Tuesday, December 6, 2005

Christmas Story


I walked outside this morning to find fog so thick that I couldn’t see ten feet in front of my face. By the time I had taken a shower it had lifted enough that it was about 10 feet above me. It was like walking under the bases of the clouds I used to fly under. Pretty surreal.

When I was 10 years old I wrote a story about a midnight meeting between myself and Santa Clause on Christmas Eve. I can’t remember all the details but it was centered around how Christmas wasn’t wrapped in presents but was the magic of being with friends and family. It was only a few pages long but I kept it for quite a while. 10 years later I wrote a sequel to it, now from the eyes of a 20-year old college student. This one was considerably longer, with my concerns being that the magic that he had described was leaving me because of the vast separation that had split my family apart—my grandparents and aunt had moved to Florida, we had moved to Virginia, and my sister and I had gone off to college. His answer this time was to take me on a journey through the past ala “A Christmas Carol.” We flew through time on his sleigh to my childhood home in a city in Massachusetts, to my grandparent’s house in the same city, and then finally to a more recent one at my grandparent’s house in Florida when I had a conversation with my late sister Jenny as the Christmas bells rang through the night from midnight mass. It still is probably the best writing I have ever done in my life.

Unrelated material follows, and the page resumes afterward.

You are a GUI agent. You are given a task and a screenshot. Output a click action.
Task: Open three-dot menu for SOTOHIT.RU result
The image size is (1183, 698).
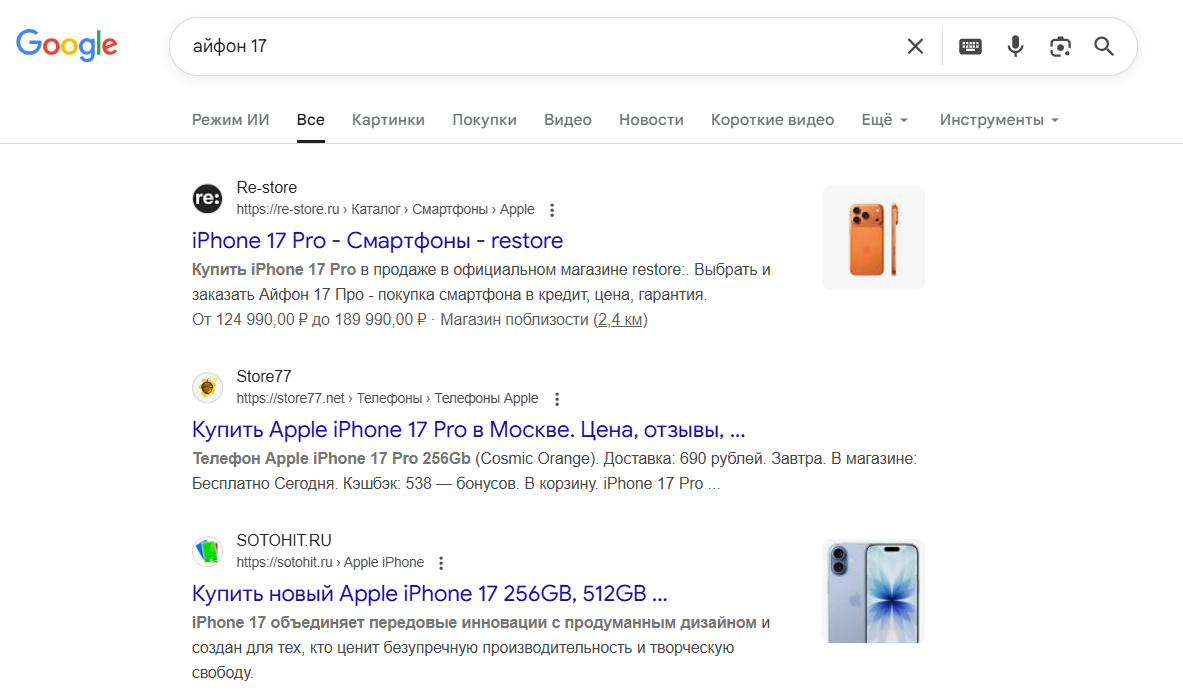[x=442, y=563]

I often wonder what Santa would say to me today, more than 10 years after I wrote that story. Christmas at home, or at least the season, brings with it a lot more stress and burden than was there way back then. I have kids of my own now, and it has been years since I have seen my grandmother and aunt. I see my parents every 6 months or so, but for all intents and purposes the holidays for all of us just aren’t the same as they were before. And now this Christmas I won’t be with any of them, my family or extended family. I find myself year after year saying that “next Christmas will be better” since we are always either on the road or rushed at the last minute to try and give the kids whatever they ask Santa for. Last year we were living out of our car since we were moving from Del Rio, TX, to Tucson, AZ over the holiday. I made the mistake then of saying “what a sucky Christmas” to myself while on a stopover at my brother-in-law’s on Christmas Eve. Obviously at the time I didn’t know where I would be this year.

I think it’s a good time for Santa to visit me again.